» TASK INSTRUCTIONS:
Please format every line of the records below as a JSON list of strings, one string per line, leaving out any blank lines.

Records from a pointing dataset
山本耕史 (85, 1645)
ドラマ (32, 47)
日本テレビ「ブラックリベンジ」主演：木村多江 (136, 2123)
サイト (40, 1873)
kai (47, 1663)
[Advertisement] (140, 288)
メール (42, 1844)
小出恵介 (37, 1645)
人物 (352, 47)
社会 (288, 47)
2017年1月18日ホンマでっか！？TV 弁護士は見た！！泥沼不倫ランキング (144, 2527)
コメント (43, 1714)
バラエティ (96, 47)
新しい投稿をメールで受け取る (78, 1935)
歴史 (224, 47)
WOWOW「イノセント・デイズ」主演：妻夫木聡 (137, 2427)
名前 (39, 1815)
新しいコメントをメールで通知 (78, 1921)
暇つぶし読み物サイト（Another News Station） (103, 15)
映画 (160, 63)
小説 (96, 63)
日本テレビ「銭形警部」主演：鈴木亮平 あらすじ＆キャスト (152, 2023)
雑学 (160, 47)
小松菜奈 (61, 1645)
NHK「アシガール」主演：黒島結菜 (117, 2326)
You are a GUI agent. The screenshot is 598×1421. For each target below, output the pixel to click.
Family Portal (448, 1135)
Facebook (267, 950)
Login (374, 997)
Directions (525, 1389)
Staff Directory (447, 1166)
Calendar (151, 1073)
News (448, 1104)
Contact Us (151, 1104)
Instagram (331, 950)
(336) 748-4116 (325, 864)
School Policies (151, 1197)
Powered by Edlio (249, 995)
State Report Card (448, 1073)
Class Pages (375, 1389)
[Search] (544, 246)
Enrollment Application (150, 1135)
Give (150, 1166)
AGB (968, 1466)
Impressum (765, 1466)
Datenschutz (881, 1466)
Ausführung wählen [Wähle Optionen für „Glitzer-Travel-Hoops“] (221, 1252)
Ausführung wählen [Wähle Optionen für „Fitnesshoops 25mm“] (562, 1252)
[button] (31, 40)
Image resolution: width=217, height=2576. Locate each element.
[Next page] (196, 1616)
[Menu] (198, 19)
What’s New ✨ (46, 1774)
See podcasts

» TASK ANSWER:
[
  "山本耕史 (85, 1645)",
  "ドラマ (32, 47)",
  "日本テレビ「ブラックリベンジ」主演：木村多江 (136, 2123)",
  "サイト (40, 1873)",
  "kai (47, 1663)",
  "[Advertisement] (140, 288)",
  "メール (42, 1844)",
  "小出恵介 (37, 1645)",
  "人物 (352, 47)",
  "社会 (288, 47)",
  "2017年1月18日ホンマでっか！？TV 弁護士は見た！！泥沼不倫ランキング (144, 2527)",
  "コメント (43, 1714)",
  "バラエティ (96, 47)",
  "新しい投稿をメールで受け取る (78, 1935)",
  "歴史 (224, 47)",
  "WOWOW「イノセント・デイズ」主演：妻夫木聡 (137, 2427)",
  "名前 (39, 1815)",
  "新しいコメントをメールで通知 (78, 1921)",
  "暇つぶし読み物サイト（Another News Station） (103, 15)",
  "映画 (160, 63)",
  "小説 (96, 63)",
  "日本テレビ「銭形警部」主演：鈴木亮平 あらすじ＆キャスト (152, 2023)",
  "雑学 (160, 47)",
  "小松菜奈 (61, 1645)",
  "NHK「アシガール」主演：黒島結菜 (117, 2326)",
  "You are a GUI agent. The screenshot is 598×1421. For each target below, output the pixel to click.",
  "Family Portal (448, 1135)",
  "Facebook (267, 950)",
  "Login (374, 997)",
  "Directions (525, 1389)",
  "Staff Directory (447, 1166)",
  "Calendar (151, 1073)",
  "News (448, 1104)",
  "Contact Us (151, 1104)",
  "Instagram (331, 950)",
  "(336) 748-4116 (325, 864)",
  "School Policies (151, 1197)",
  "Powered by Edlio (249, 995)",
  "State Report Card (448, 1073)",
  "Class Pages (375, 1389)",
  "[Search] (544, 246)",
  "Enrollment Application (150, 1135)",
  "Give (150, 1166)",
  "AGB (968, 1466)",
  "Impressum (765, 1466)",
  "Datenschutz (881, 1466)",
  "Ausführung wählen [Wähle Optionen für „Glitzer-Travel-Hoops“] (221, 1252)",
  "Ausführung wählen [Wähle Optionen für „Fitnesshoops 25mm“] (562, 1252)",
  "[button] (31, 40)",
  "Image resolution: width=217, height=2576. Locate each element.",
  "[Next page] (196, 1616)",
  "[Menu] (198, 19)",
  "What’s New ✨ (46, 1774)",
  "See podcasts"
]